Cui Jinzhi held her gaze. After a moment’s hesitation, he looked at her — utterly bereft, as though her heart had given up all hope — and judged that she could not work up any trouble for the time being.

“Very well. I will not disturb you. Go back to your residence and tend to your health.”

He spoke, then moved to lift the curtain. He paused at the opening of the carriage, still uncertain. He turned his head back to look at Li Shu one more time. “Going forward, I will protect you under the Crown Prince’s authority — you know what the condition is.”

Do not oppose the Eastern Palace any further.

Li Shu smiled faintly, an expression of someone who had relinquished all resistance. “I understand. He is already dead. What would be the point of my fighting for any of this?”

Her eye rims suddenly reddened — yet the depths of her eyes remained dry. Not a single tear fell.

Cui Jinzhi stepped down from the carriage. Shortly, the sound of galloping hooves faded. What he left behind were only a few guards set to watch over her. Li Shu’s own driver finally climbed back onto the carriage and urged the horses forward.

The driver lifted the curtain and gave Li Shu a nod and a smile. “Your Highness, back to the residence.”

Li Shu, who had been sitting huddled with her knees drawn up, saw the driver and suddenly straightened.
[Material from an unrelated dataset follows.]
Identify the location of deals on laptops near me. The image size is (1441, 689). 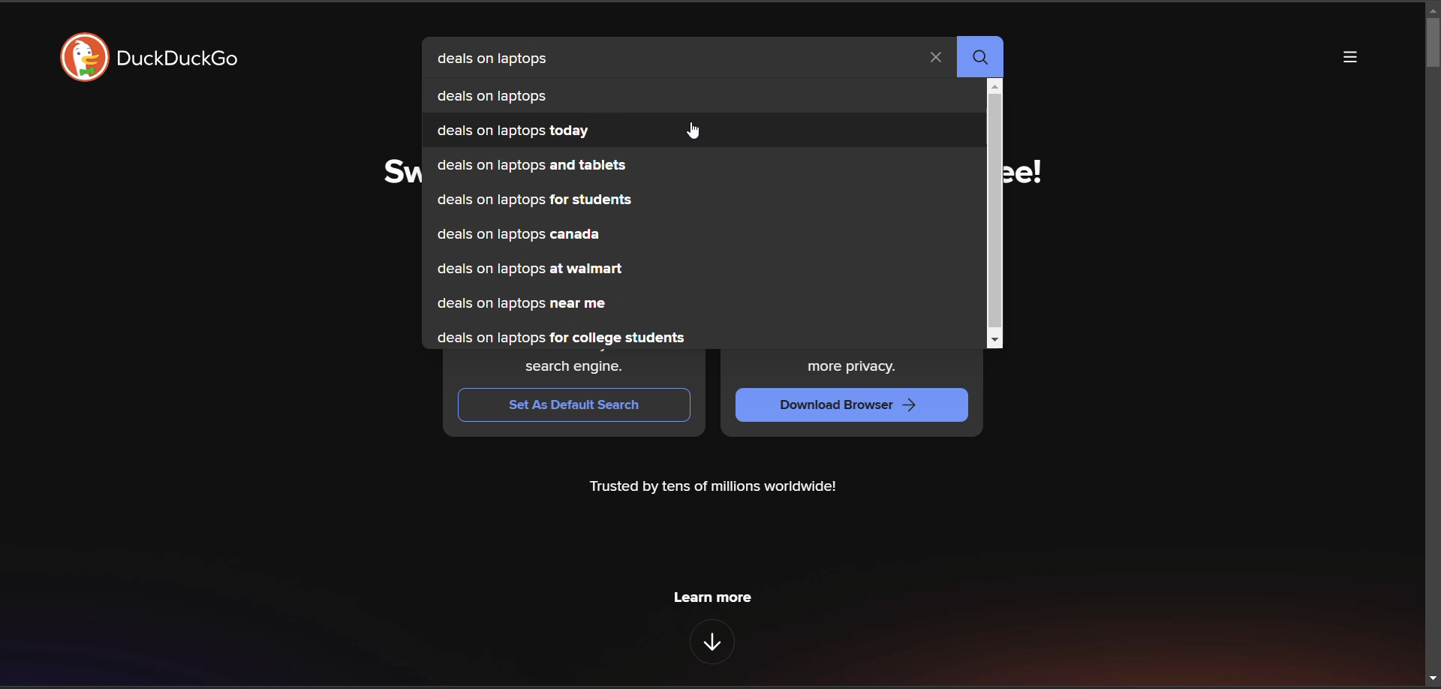
(526, 306).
The red rims around her eyes receded in an instant; the look of despair that had haunted her face dissolved entirely.

She met the driver’s gaze and smiled back with a nod. “Back to the residence.”

The person she had dispatched to Luo Prefecture to make inquiries had already been sent — why else would she return? Cui Jinzhi had her under a suffocating watch, not permitting her to interfere in Luo Prefecture by even the smallest degree. With no alternative, she had been forced to misdirect him with a feint — drawing his gaze one way while she moved in another.

She touched the dry corners of her eyes, thinking to herself: Cui Jinzhi was truly naive — did he really believe that after all of this, she would simply give up?

No. She and the Eastern Palace had forged a blood feud. Even if not for the sake of power — she would have her revenge for Shen Xiao.